O la reacción, contada por Sapire, que tuvo al ver La Chinoise:
“A Raymundo no le gustó nada la película. Se paró, y le dijo a Godard lo que pensaba. Le dijo que era aburrida y le preguntó por qué los protagonistas leían hasta el hartazgo. Godard le contestó y se armó un debate intenso a nivel ideológico y cinematográfico donde cada uno mantenía su posición, que era irreconciliable con la otra.”

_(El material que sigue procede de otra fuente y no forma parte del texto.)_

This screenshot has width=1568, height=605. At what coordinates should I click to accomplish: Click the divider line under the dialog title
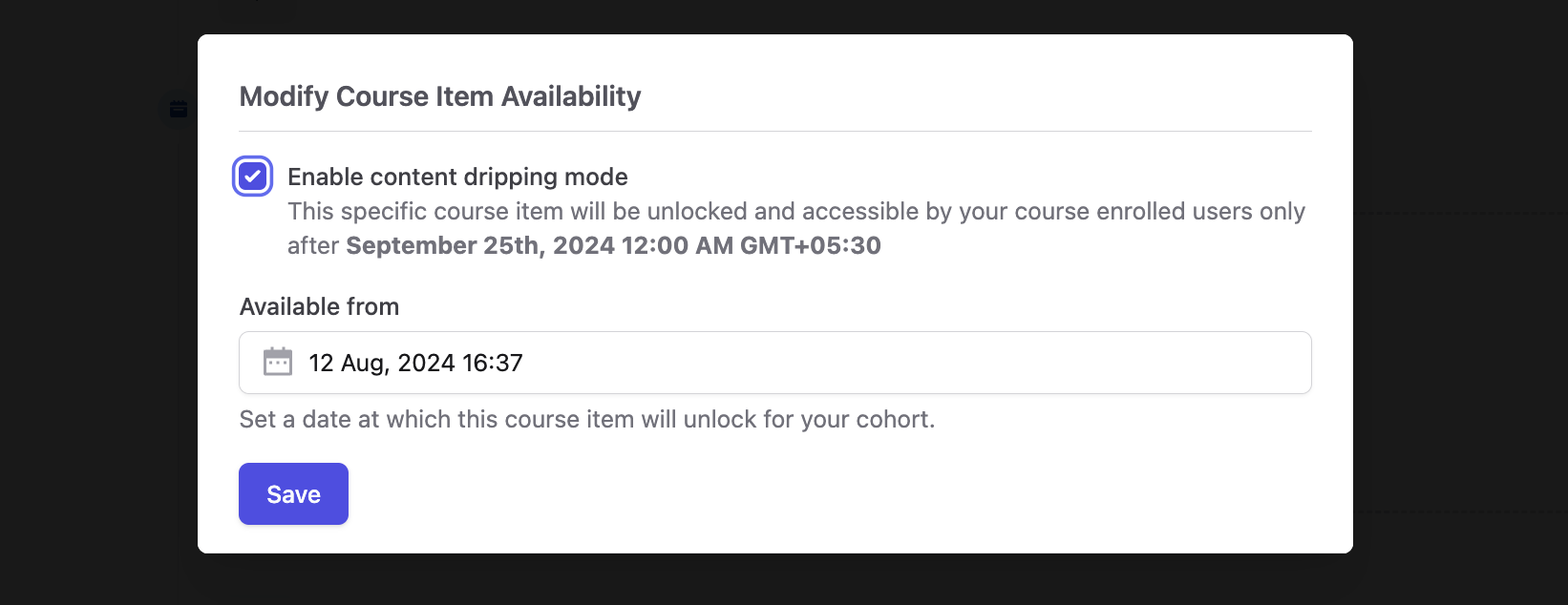coord(775,131)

El libro lo distribuye el INCAA, y se accede a él solicitándolo por mail a la oficina de Unidad de monitoreo, que lo produjo. Es gratuito, y tienen prioridad las instituciones como universidades, bibliotecas, festivales, etc. Las autoras están preparando una traducción al inglés, y hay interés de traducirlo al francés. Esperan publicar una edición comercial apenas consigan editor.
Compañero Raymundo, de Juana Sapire y Cynthia Sabat. Instituto de Cine y Artes Visuales, INCAA, Ciudad de Buenos Aires, 2015.